> Exercise goal
Check every line of the entries below for the word "dropdown", and copy the ones that have it.

> Extracted information
_____

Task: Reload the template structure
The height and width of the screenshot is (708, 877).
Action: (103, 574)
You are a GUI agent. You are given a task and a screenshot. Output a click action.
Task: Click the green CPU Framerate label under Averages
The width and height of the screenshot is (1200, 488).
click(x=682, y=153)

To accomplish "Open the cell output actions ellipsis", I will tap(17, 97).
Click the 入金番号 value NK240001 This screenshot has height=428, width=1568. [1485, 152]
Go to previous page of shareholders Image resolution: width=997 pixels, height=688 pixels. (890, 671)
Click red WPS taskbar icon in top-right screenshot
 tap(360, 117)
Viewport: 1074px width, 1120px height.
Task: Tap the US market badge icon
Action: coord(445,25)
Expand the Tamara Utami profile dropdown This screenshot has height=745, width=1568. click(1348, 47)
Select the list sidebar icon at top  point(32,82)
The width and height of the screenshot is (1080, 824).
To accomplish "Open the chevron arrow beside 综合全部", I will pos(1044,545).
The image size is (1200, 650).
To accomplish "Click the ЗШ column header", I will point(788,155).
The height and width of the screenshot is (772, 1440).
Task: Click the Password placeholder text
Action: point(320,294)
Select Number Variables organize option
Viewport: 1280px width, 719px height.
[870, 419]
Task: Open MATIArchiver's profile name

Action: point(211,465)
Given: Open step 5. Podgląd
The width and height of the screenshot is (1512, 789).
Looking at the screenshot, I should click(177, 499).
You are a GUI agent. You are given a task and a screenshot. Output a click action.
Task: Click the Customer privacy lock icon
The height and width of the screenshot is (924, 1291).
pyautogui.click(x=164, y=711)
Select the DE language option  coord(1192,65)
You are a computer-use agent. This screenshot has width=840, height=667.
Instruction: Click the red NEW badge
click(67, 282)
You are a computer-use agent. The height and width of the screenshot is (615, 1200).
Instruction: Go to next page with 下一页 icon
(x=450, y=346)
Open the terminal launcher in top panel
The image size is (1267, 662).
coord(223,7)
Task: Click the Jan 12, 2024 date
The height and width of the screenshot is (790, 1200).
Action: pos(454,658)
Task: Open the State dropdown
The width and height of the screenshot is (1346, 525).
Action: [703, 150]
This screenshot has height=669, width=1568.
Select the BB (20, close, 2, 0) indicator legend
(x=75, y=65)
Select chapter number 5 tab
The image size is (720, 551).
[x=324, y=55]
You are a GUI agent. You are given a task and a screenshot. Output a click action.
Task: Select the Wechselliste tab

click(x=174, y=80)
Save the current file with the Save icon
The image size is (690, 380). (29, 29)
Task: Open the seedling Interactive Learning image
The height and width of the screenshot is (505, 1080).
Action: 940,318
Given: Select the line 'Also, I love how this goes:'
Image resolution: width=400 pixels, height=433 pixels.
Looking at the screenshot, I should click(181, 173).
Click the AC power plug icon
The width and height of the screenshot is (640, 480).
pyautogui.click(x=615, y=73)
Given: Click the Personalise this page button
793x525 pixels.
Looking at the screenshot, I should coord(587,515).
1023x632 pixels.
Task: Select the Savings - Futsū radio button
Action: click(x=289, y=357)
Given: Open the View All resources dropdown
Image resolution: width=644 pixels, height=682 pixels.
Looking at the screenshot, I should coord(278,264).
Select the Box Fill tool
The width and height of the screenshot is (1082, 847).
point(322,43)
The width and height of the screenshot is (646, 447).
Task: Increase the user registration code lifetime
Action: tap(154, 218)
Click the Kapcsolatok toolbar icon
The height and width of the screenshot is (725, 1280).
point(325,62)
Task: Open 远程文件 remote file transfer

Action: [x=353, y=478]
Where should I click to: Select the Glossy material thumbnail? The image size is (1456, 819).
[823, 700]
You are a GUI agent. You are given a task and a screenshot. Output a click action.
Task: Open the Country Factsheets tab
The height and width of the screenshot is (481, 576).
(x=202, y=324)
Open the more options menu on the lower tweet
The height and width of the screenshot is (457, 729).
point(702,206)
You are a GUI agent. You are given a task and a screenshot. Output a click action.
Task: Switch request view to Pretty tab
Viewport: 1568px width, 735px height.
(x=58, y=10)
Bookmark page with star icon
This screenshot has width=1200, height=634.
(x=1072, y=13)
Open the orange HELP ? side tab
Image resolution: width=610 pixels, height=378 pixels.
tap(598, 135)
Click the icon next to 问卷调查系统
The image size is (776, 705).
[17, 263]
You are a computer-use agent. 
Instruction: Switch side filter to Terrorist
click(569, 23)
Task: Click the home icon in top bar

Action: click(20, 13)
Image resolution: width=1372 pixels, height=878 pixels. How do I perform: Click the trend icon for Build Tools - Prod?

_____

> Answer for the task
Expand the Tamara Utami profile dropdown This screenshot has height=745, width=1568. click(1348, 47)
Task: Open the State dropdown
Given: Open the View All resources dropdown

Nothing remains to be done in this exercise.